- _WHAT IS BEING ASKED_
Each of the records below must be reproduced exactly.

SUPPLIED RECORDS section start

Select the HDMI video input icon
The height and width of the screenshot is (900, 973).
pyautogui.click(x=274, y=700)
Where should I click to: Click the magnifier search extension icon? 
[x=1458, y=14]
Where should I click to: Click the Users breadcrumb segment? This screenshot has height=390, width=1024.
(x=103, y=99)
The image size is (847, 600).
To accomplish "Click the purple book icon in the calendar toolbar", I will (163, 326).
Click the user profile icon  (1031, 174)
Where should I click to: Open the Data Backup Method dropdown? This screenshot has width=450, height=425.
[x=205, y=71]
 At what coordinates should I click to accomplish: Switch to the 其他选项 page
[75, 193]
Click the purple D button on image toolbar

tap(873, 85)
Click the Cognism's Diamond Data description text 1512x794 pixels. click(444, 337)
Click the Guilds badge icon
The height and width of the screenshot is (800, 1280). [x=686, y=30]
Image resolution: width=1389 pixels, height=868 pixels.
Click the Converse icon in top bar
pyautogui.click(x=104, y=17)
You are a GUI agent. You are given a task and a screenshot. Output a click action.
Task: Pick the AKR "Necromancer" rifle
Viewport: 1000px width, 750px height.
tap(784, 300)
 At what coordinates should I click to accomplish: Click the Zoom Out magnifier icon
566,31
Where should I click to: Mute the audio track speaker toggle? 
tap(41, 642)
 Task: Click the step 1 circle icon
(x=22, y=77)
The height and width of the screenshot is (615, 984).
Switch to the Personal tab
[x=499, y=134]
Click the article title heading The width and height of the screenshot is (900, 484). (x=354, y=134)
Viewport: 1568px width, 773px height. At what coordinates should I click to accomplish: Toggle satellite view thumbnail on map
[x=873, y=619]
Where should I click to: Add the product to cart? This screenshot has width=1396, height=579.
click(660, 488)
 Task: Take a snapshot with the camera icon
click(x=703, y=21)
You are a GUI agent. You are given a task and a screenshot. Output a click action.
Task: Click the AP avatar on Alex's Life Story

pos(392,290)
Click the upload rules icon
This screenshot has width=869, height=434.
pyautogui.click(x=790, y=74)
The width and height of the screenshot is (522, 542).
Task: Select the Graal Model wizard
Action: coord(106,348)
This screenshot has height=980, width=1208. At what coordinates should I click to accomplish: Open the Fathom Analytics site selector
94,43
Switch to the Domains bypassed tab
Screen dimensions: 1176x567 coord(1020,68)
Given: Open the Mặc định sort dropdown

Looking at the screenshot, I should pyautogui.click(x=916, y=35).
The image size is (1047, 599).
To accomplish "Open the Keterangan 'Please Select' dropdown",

SUPPLIED RECORDS section end

- _SOLUTION FOR THIS PROBLEM_
Select the HDMI video input icon
The height and width of the screenshot is (900, 973).
pyautogui.click(x=274, y=700)
Where should I click to: Click the magnifier search extension icon? 
[x=1458, y=14]
Where should I click to: Click the Users breadcrumb segment? This screenshot has height=390, width=1024.
(x=103, y=99)
The image size is (847, 600).
To accomplish "Click the purple book icon in the calendar toolbar", I will (163, 326).
Click the user profile icon  (1031, 174)
Where should I click to: Open the Data Backup Method dropdown? This screenshot has width=450, height=425.
[x=205, y=71]
 At what coordinates should I click to accomplish: Switch to the 其他选项 page
[75, 193]
Click the purple D button on image toolbar

tap(873, 85)
Click the Cognism's Diamond Data description text 1512x794 pixels. click(444, 337)
Click the Guilds badge icon
The height and width of the screenshot is (800, 1280). [x=686, y=30]
Image resolution: width=1389 pixels, height=868 pixels.
Click the Converse icon in top bar
pyautogui.click(x=104, y=17)
You are a GUI agent. You are given a task and a screenshot. Output a click action.
Task: Pick the AKR "Necromancer" rifle
Viewport: 1000px width, 750px height.
tap(784, 300)
 At what coordinates should I click to accomplish: Click the Zoom Out magnifier icon
566,31
Where should I click to: Mute the audio track speaker toggle? 
tap(41, 642)
 Task: Click the step 1 circle icon
(x=22, y=77)
The height and width of the screenshot is (615, 984).
Switch to the Personal tab
[x=499, y=134]
Click the article title heading The width and height of the screenshot is (900, 484). (x=354, y=134)
Viewport: 1568px width, 773px height. At what coordinates should I click to accomplish: Toggle satellite view thumbnail on map
[x=873, y=619]
Where should I click to: Add the product to cart? This screenshot has width=1396, height=579.
click(660, 488)
 Task: Take a snapshot with the camera icon
click(x=703, y=21)
You are a GUI agent. You are given a task and a screenshot. Output a click action.
Task: Click the AP avatar on Alex's Life Story

pos(392,290)
Click the upload rules icon
This screenshot has width=869, height=434.
pyautogui.click(x=790, y=74)
The width and height of the screenshot is (522, 542).
Task: Select the Graal Model wizard
Action: coord(106,348)
This screenshot has height=980, width=1208. At what coordinates should I click to accomplish: Open the Fathom Analytics site selector
94,43
Switch to the Domains bypassed tab
Screen dimensions: 1176x567 coord(1020,68)
Given: Open the Mặc định sort dropdown

Looking at the screenshot, I should pyautogui.click(x=916, y=35).
The image size is (1047, 599).
To accomplish "Open the Keterangan 'Please Select' dropdown",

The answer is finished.